Likewise Israeli journalist Nathan Gutmann, Washington correspondent for the Forward, detects nothing newsworthy in President Bush’s “new” strategy. Mr. Gutmann says, for example, President Bush’s support for a two-state solution in the Middle East and his emphasis on peace in the Holy Land is standard fare in most of his speeches. But Israelis are relieved that the President is not “putting any pressure” on the Israeli government to adopt a new agenda in the Israeli-Palestinian conflict. Mr. Guttman says that for Israelis the main goal is “not to let Iran take over a failed Iraq,” and so they are pleased the U.S. President has named Iran as the “major destabilizing force in the region.”

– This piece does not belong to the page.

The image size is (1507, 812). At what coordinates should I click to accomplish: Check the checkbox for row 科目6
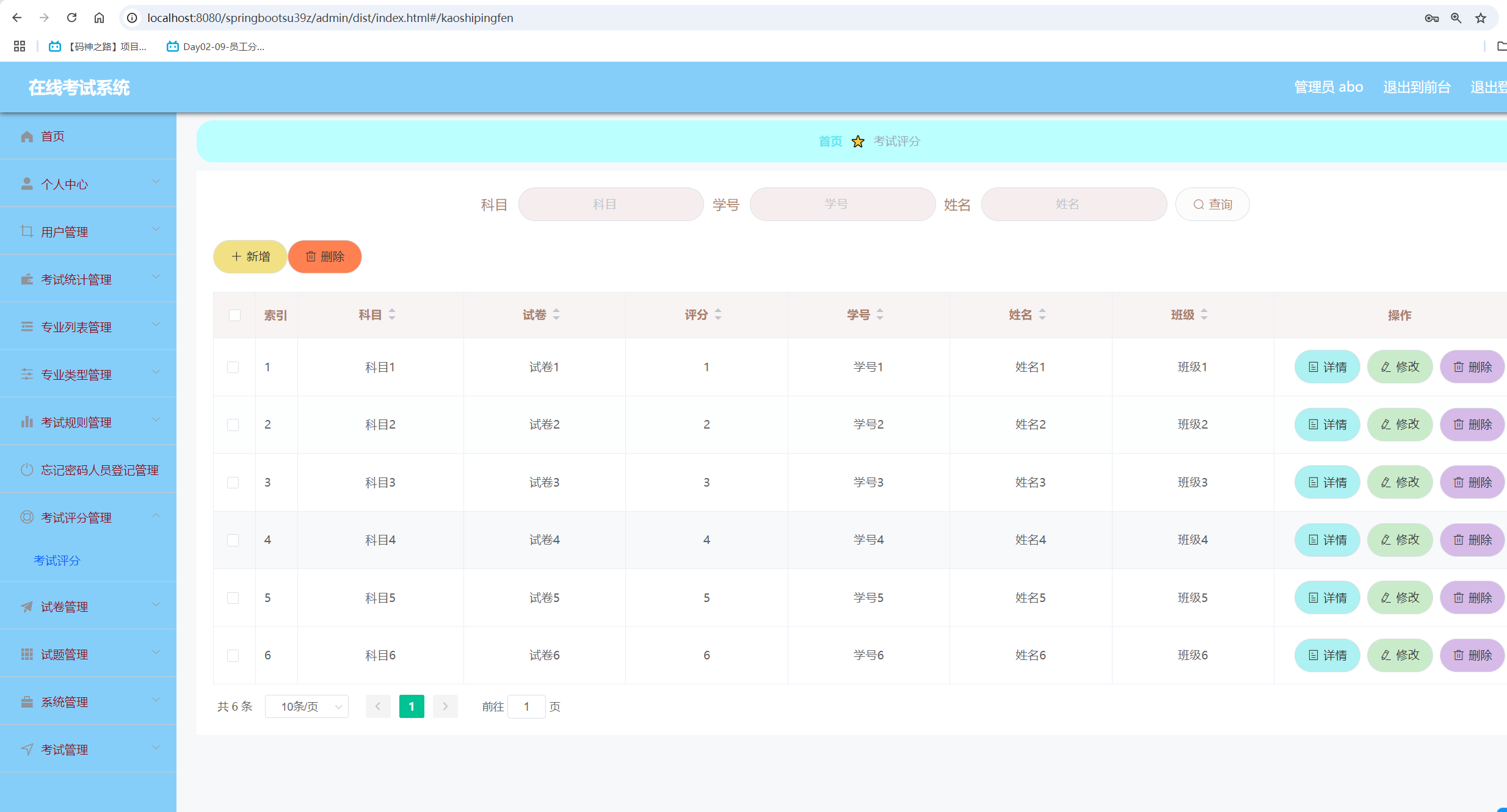tap(233, 656)
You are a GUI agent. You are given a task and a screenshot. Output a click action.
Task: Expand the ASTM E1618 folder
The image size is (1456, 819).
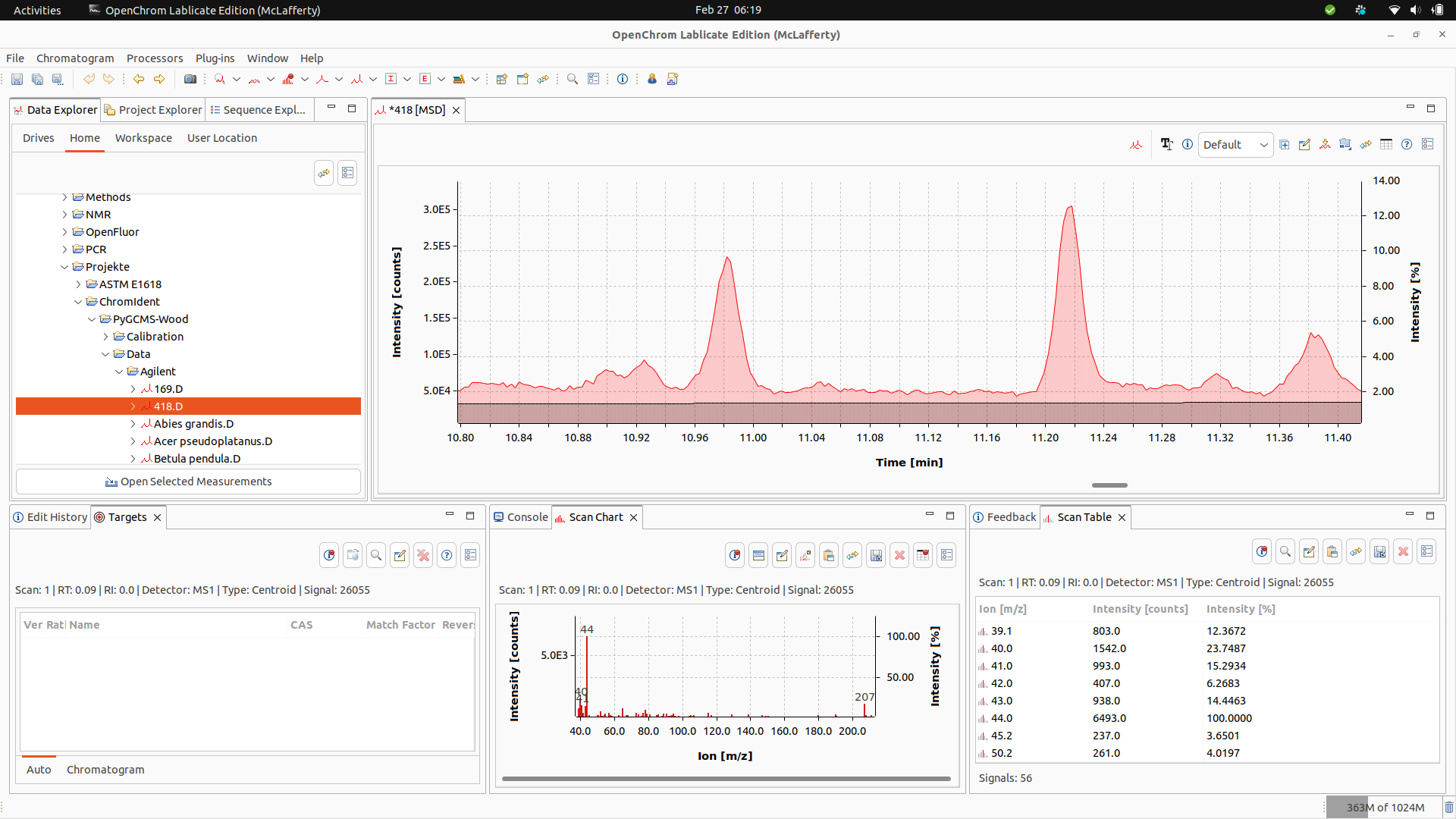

People in Europe, in contrast, are amazed that President Bush can still speak of the possibility of victory in Iraq, according to Matthias Rueb, Washington bureau chief of the Frankfurter Allgemeine Zeitung. Mr. Rueb thinks the President may be trying to “buy time” from Congress so he can give his new strategy a chance to work. Another important area for Germany – and for Europe generally – is that President Bush “for the first time mentioned climate change without distancing himself from it.” Mr. Rueb calls the President’s proposal for reducing gasoline consumption in the United States by 20 percent in the next 10 years “bold.”
Specifically, President Bush favors a large government-mandated increase in “renewable fuels” – mainly ethanol – and tougher mileage standards. The President says that America is “on the verge of technological breakthroughs” that will make it less dependent on oil and that will enable its citizens to become “better stewards of the environment” and confront the “serious challenge of global climate change.”In his State of the Union address, President Bush also called for comprehensive immigration reform. And he announced proposals to make health care insurance affordable for more Americans. Matthias Rueb notes that most people in Europe believe it is the proper role of government to support health care for all citizens. However, the central theme of the President’s speech this year was Iraq. The question now is – what will the Congress do?